Samantha |
Wysłany: Nie 21:40, 11 Cze 2006 Temat postu: Najpiękniejsza noc w życiu... |
|
Tasiemiec wyszedł, wiem. Jednak nie pisałam tego specjalnie na to forum. Jest to fragment mojego bloga z opowiadaniem. No ale pomińmy temat bloga. Byłam bardzo ciekawa co byście powiedziały o tej notce, więc postanowiłam ją tu zamieścić. Wyszło trochę długie ale mam nadzieję że jednak ktoś to przeczyta i wyrazi swoje zdanie.
* * *
Kiedy weszłam do domu od razu zauważyłam ścieżkę, którą przygotował dla mnie mój chłopak. Okna były zasłonięte a wzdłuż "drogi" z obu stron ustawione były malutkie świeczki, które rzucały ciepłe światło. Zaprowadziły mnie one na strych. Lekko uchyliłam drzwi. Wchodząc na poddasze wiedziałam, że Tom przygotował coś naprawdę pięknego. Jednak to, co zobaczyłam przeszło moje najśmielsze oczekiwania. Strych był opróżniony ze wszystkich starych gratów. Jedyne, co tam zostało to stary stolik. Został on nakryty pięknie udrapowanym materiałem a na nim stał przepiękny wazon, w którym był bukiet pięknych pachnących róż. Pod jedną ze ścian leżał miękki koc a tuż obok niego stała butelka szampana i dwa kieliszki. Zauważyłam, że koc był tuż pod oknem tak, że w nocy można było obserwować gwiazdy.

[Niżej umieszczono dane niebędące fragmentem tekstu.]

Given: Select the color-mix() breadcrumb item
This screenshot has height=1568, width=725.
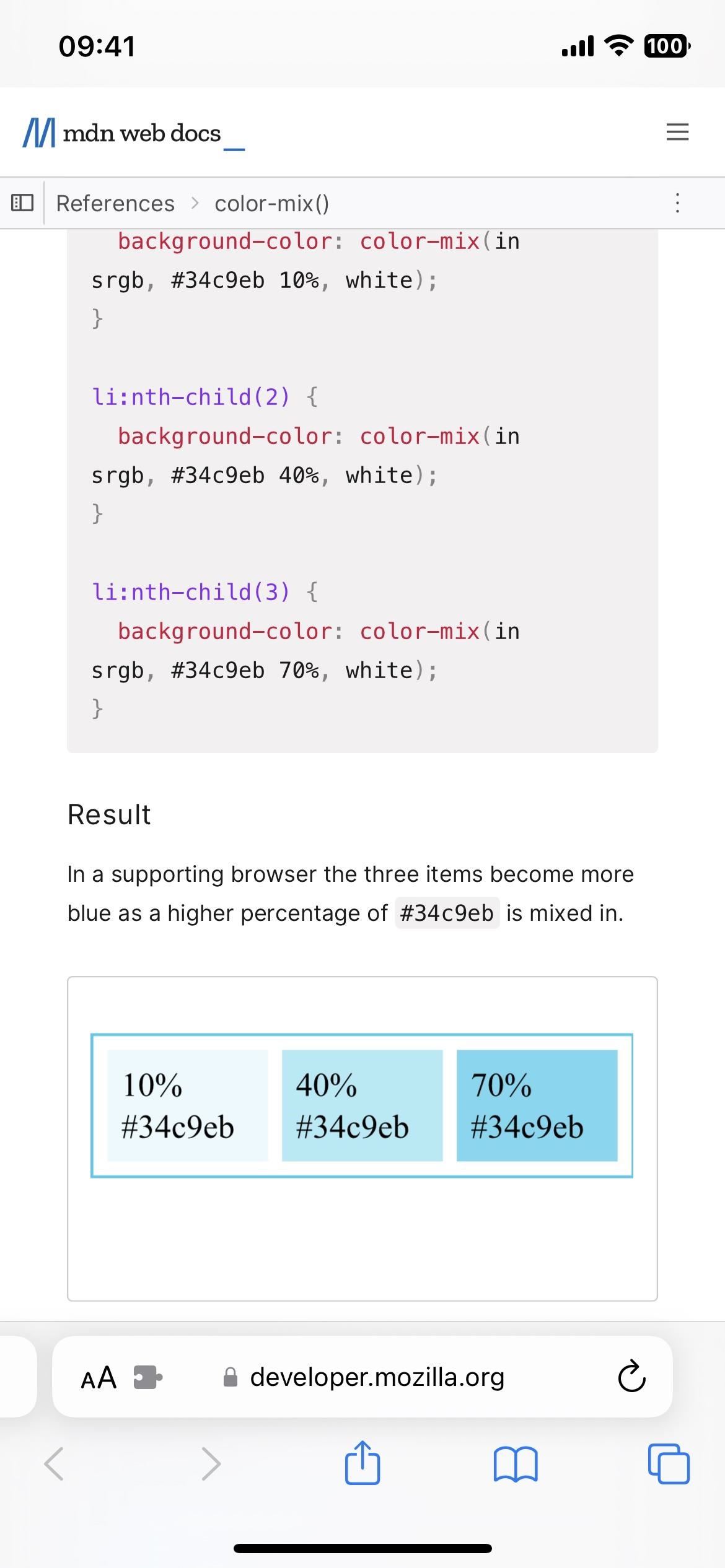Looking at the screenshot, I should coord(271,203).
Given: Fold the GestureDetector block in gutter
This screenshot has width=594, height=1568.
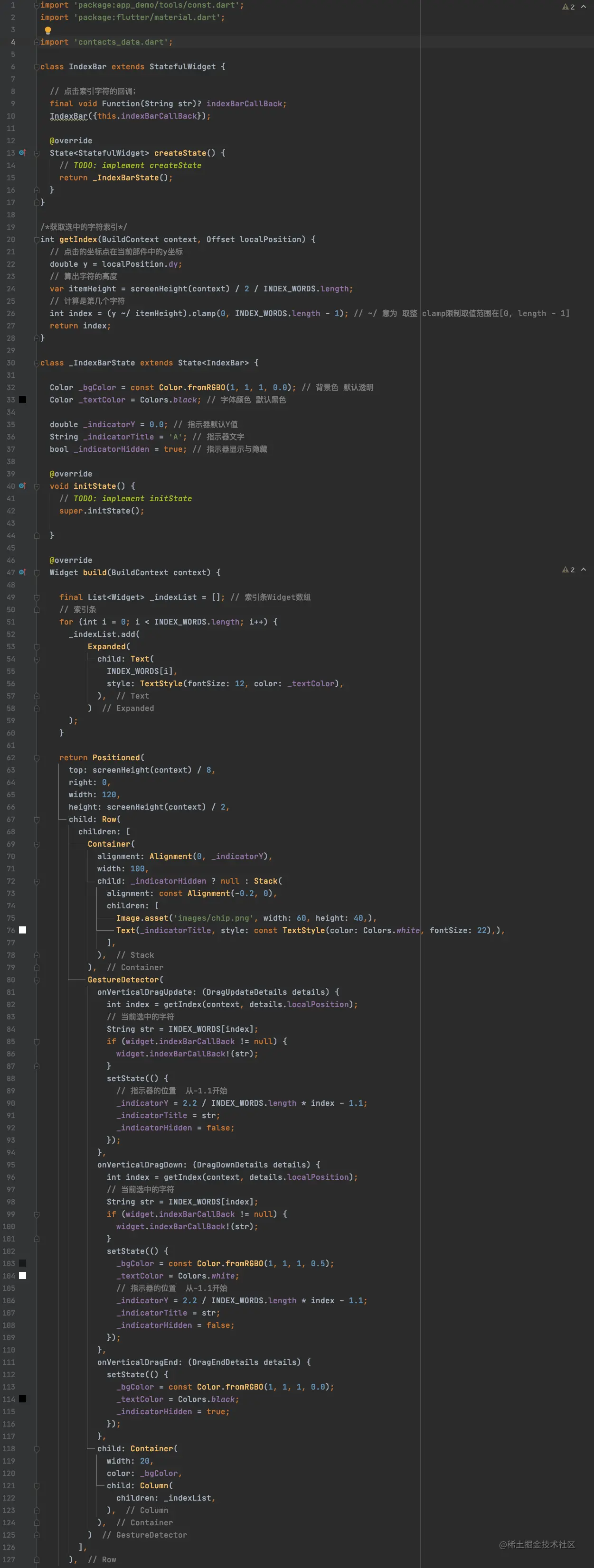Looking at the screenshot, I should pyautogui.click(x=37, y=980).
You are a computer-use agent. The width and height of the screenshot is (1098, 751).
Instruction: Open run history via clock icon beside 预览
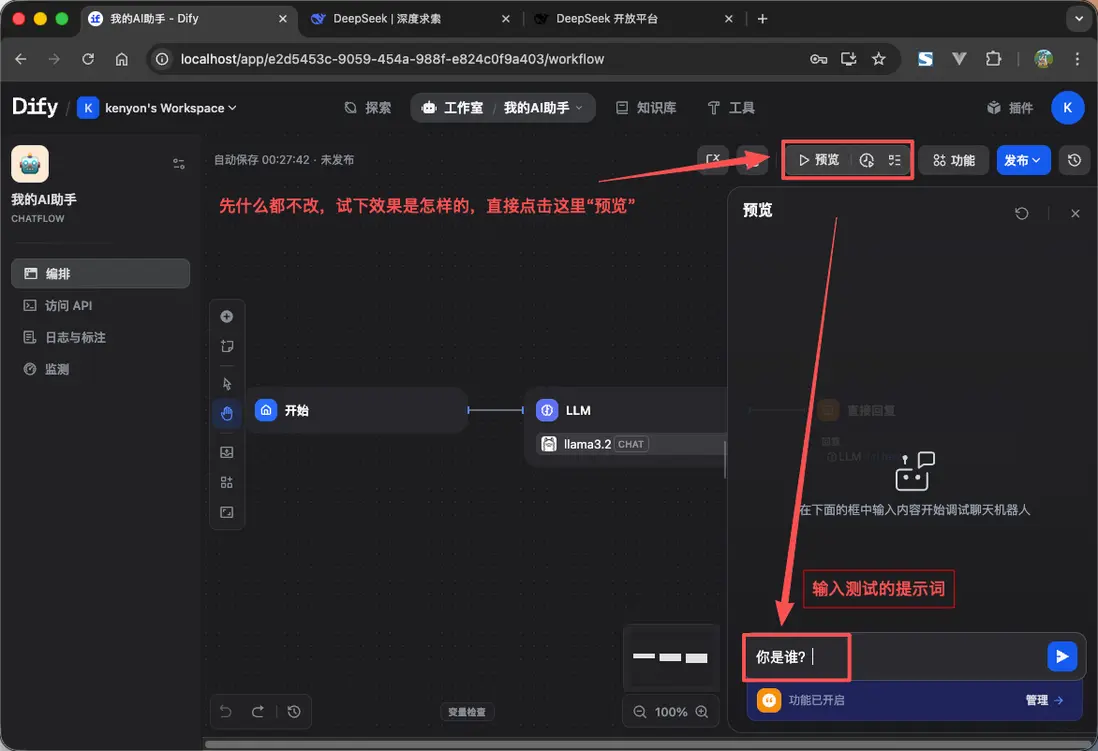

Pomieszczenie było oświetlone jedynie świeczkami i jedną lampą stojącą w rogu. Patrząc na to wszystko miałam wrażenie jakbym nagle znalazła się w pięknym śnie. Stałam tuż przy drzwiach rozglądając się ze łzami szczęścia w oczach. Nagle poczułam na szyi lekki pocałunek.
- Witaj księżniczko. Czy napijesz się ze mną szampana? - Powiedział Tom wprost do mojego ucha, po czym zaprowadził mnie na koc. Usiedliśmy na nim a gitarzysta wlał do kieliszków musujący napój. - Za nas. - Chłopak delikatnie stuknął swoim kieliszkiem o mój.

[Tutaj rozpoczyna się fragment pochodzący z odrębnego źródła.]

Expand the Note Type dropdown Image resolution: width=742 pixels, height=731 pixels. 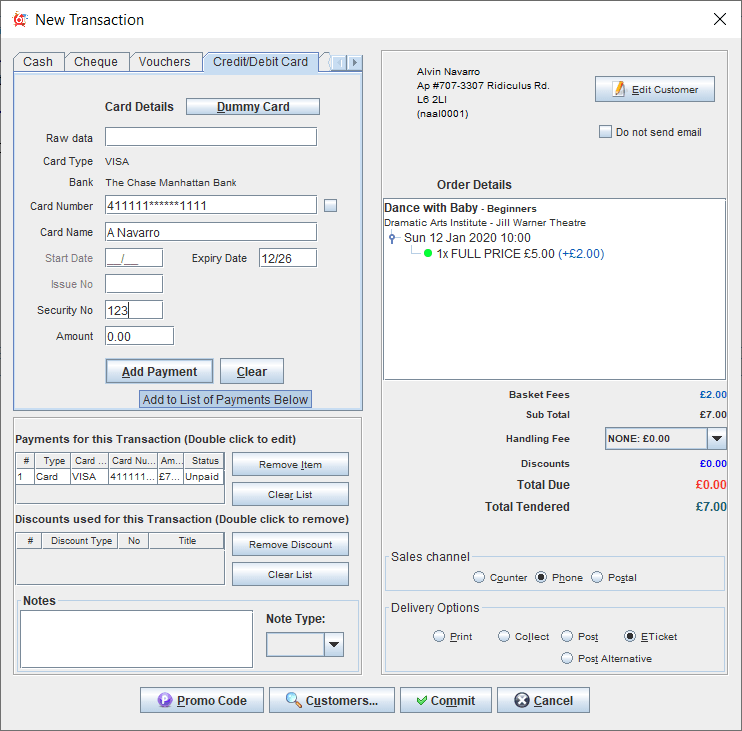pyautogui.click(x=334, y=645)
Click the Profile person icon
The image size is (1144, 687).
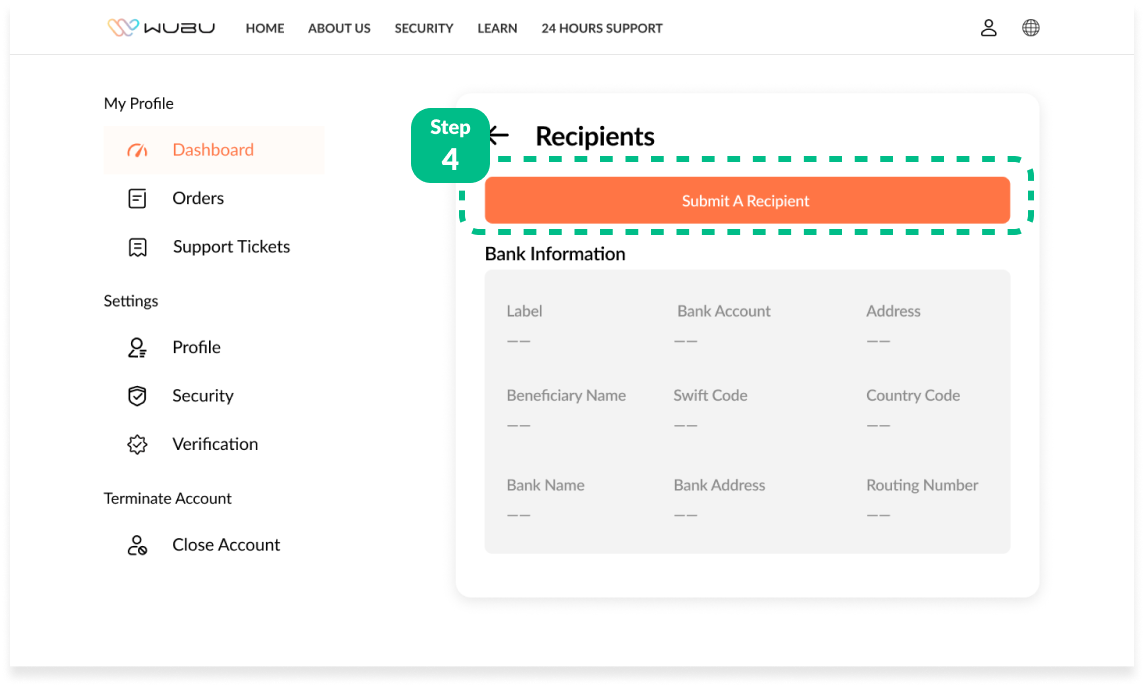137,348
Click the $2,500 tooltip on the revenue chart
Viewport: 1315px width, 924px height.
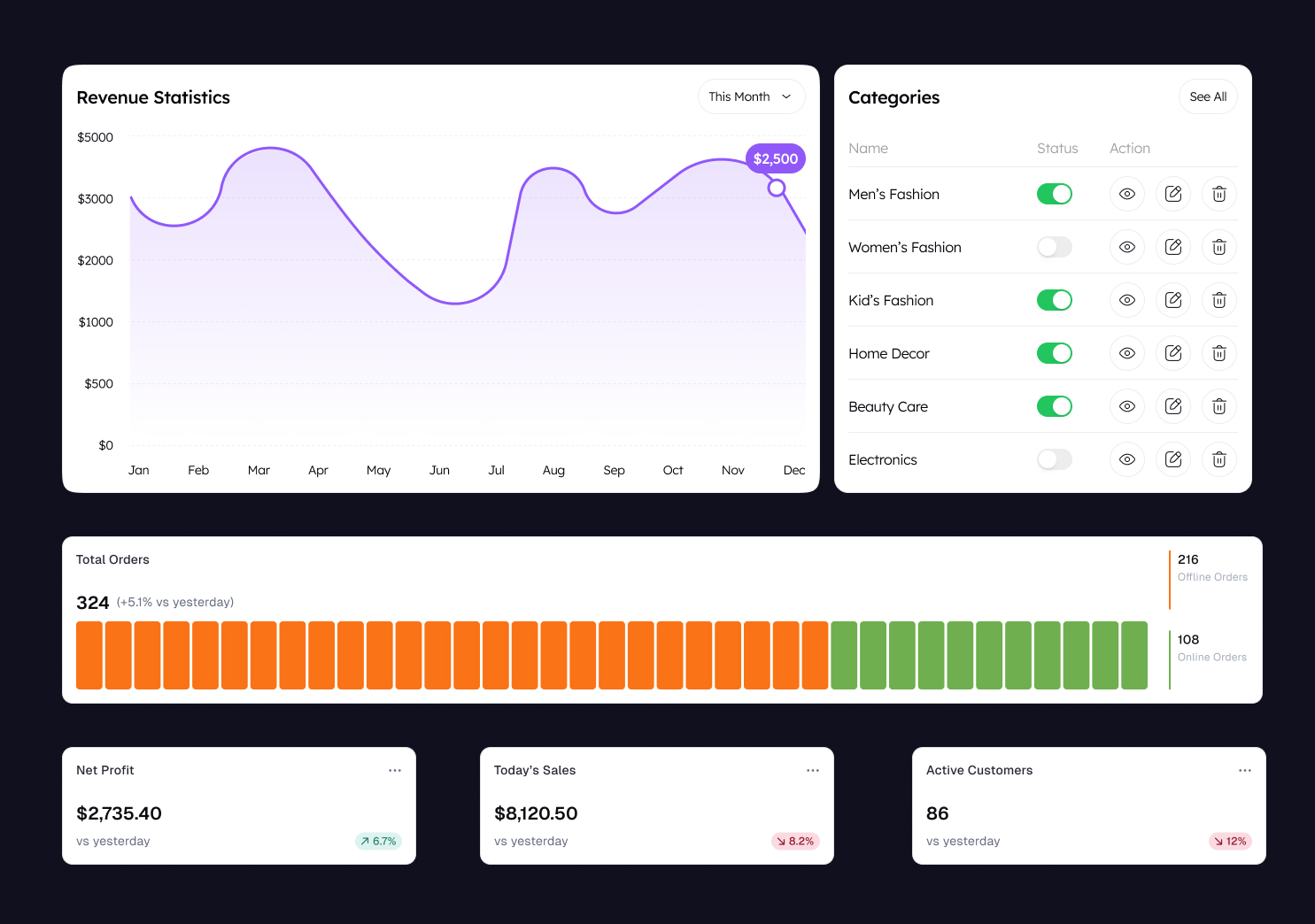click(x=775, y=158)
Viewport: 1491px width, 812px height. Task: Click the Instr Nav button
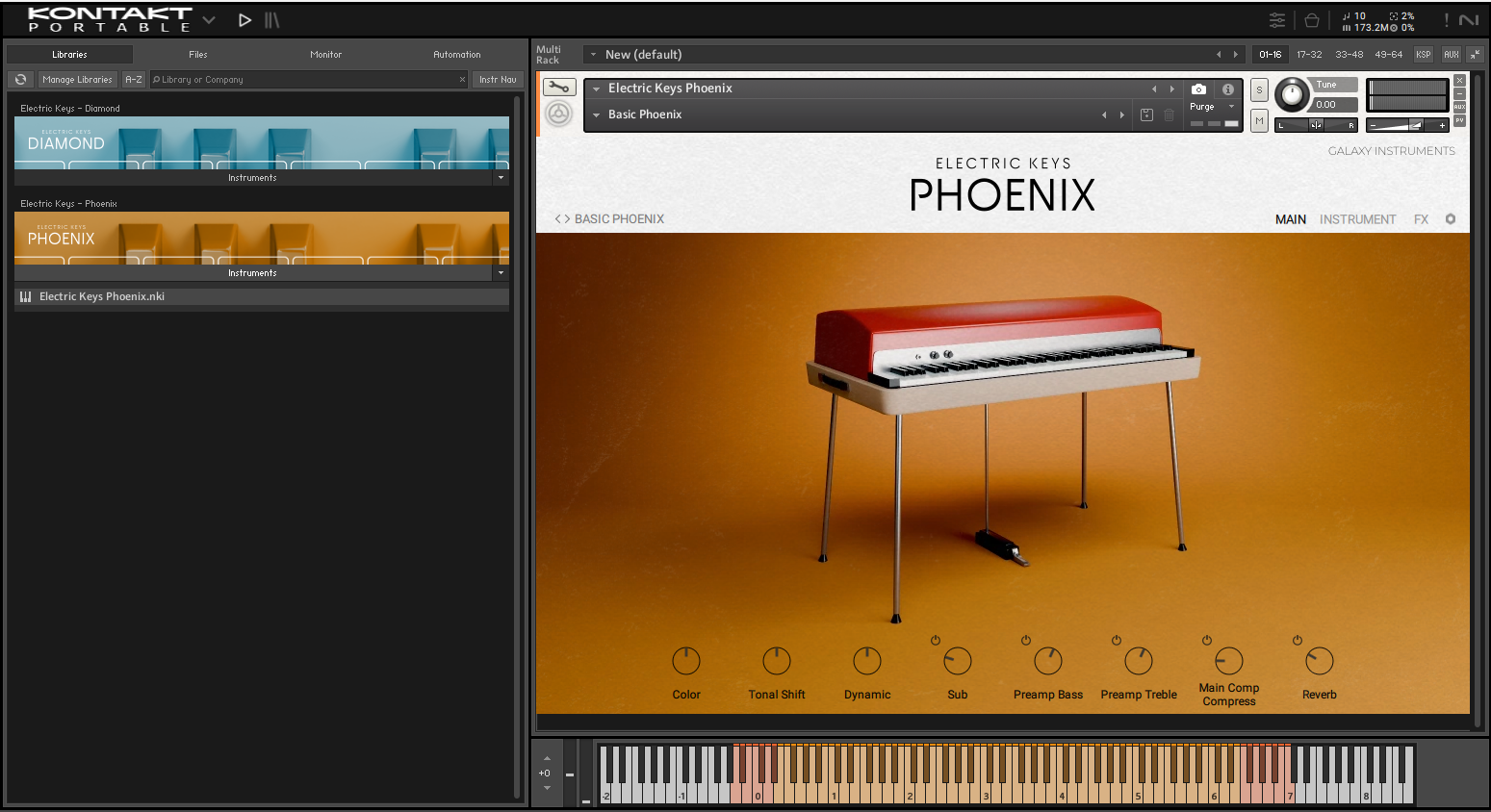click(498, 80)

- Za nas... - Powtórzyłam, po czym wzięłam łyk szampana i odstawiłam kieliszek. Tom zrobił to samo. Po chwili objął mnie ramieniem i wtuleni w siebie obserwowaliśmy piękno gwiazd błyszczących na bezchmurnym niebie. Wieczór był ciepły, więc jeszcze przed moim przyjściem Tom otworzył okno. Teraz na zewnątrz ochładzało się, jednak ja, przytulona do ukochanego chłopaka, nie czułam nawet zimnego powiewu wiatru, który poruszał moją sukienką. Było mi dobrze. Nie istniały żadne problemy. Zapomniałam o wszystkich codziennych sprawach. Wsłuchana w cichutkie pukanie serca Toma, czułam się... szczęśliwa. Nagle dostrzegłam spadającą gwiazdę. Był to dosłownie moment. Cienka, błyszcząca smuga przecięła czarne niebo, aby za chwilę zniknąć pozostawiając ślad jedynie w mojej pamięci. Zacisnęłam powieki bezgłośnie wymawiając życzenie. "Chciałabym, żeby ta chwila trwała wiecznie"... I mimo, iż wiedziałam, że to jest nierealne, nie mogłam życzyć sobie niczego innego. Otworzyłam oczy i spojrzałam na Toma. Zobaczyłam, że on również wypowiada życzenie. Wymamrotał coś pod nosem i otworzył oczy. Kiedy zobaczył, że wpatruję się w niego, uśmiechnął się lekko.
- Czego sobie życzyłeś? - Zapytałam uśmiechając się.
- Nie powiem, bo się nie spełni. - Odpowiedział.
- Oj weź... Powiedz... - Uśmiechnęłam się jeszcze szerzej.
- Nie. A tak wogóle to zaczekaj... Zamknę okno. Robi się chłodno. - Tom podniósł nas do pozycji siedzącej i wyswobodził się z moich objęć.
- Nie chłodno tylko orzeźwiająco. I nie zamykaj okna, tylko mnie przytul... - Powiedziałam przyciągając chłopaka do siebie. - A wiesz... Jakbyś mi powiedział, co to za życzenie to... Może mogłabym je spełnić...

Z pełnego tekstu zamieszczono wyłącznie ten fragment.